--- Start Extracted records ---
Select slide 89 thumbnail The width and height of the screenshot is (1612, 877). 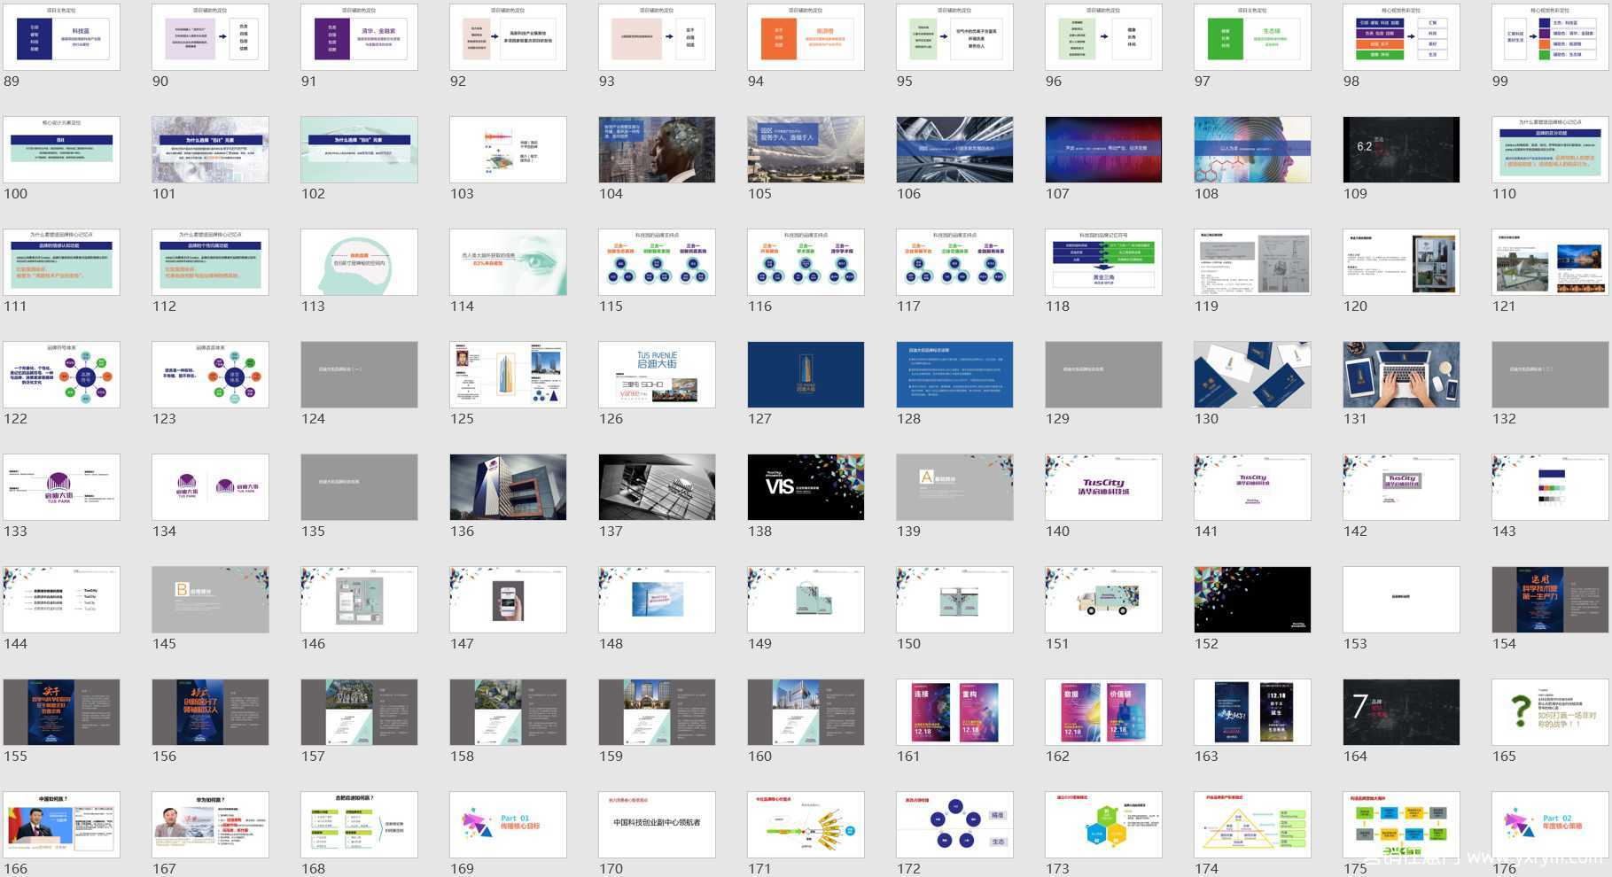(61, 37)
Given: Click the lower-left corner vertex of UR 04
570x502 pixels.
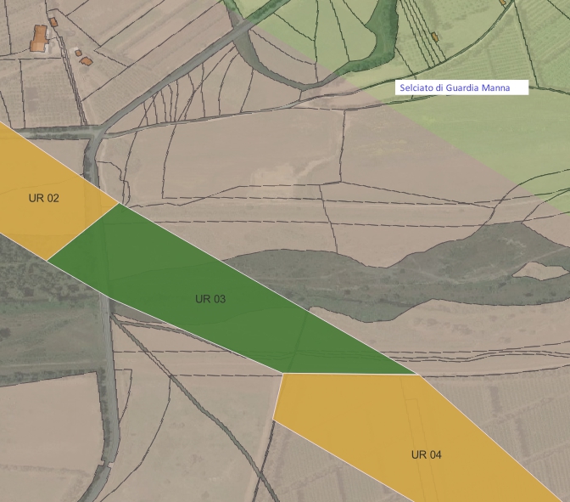Looking at the screenshot, I should 273,420.
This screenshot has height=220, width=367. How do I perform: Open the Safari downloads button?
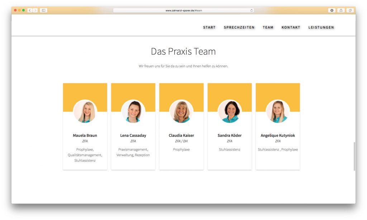(332, 10)
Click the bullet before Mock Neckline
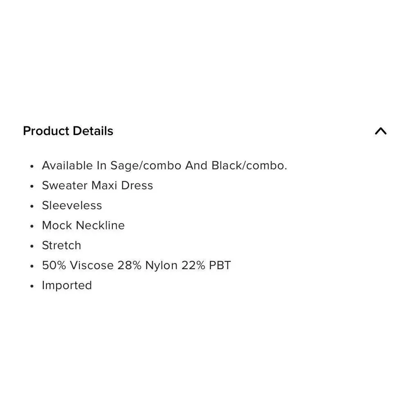 (32, 226)
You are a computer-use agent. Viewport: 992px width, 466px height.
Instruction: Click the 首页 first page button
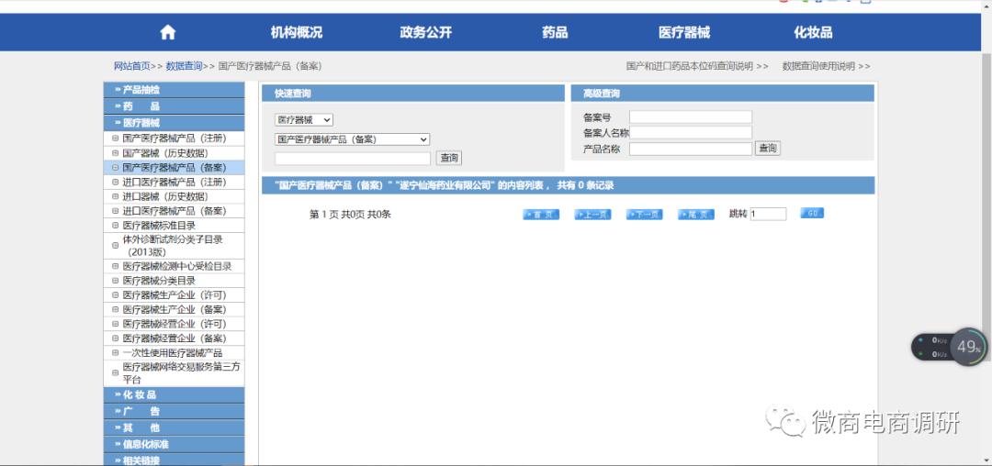pyautogui.click(x=541, y=215)
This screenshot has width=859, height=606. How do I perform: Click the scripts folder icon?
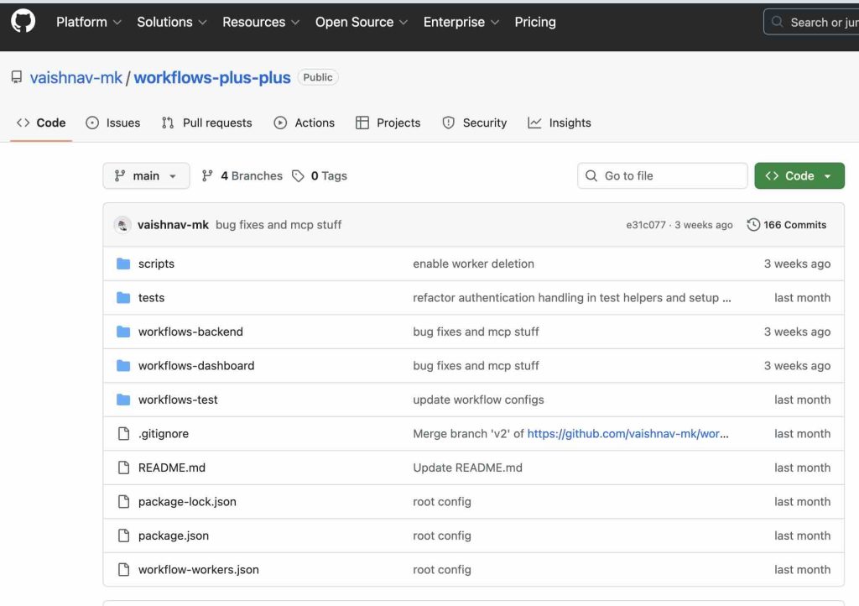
--- End Extracted records ---
Your objective: Reproduce every line of the listing from the line containing "You are a computer-use" through the end of the listing, inclusive, leaving out the pictures.

Solved exercise:
You are a computer-use agent. Viewport: 992px width, 466px height.
Instruction: Click the 首页 first page button
pyautogui.click(x=541, y=215)
This screenshot has width=859, height=606. How do I perform: Click the scripts folder icon?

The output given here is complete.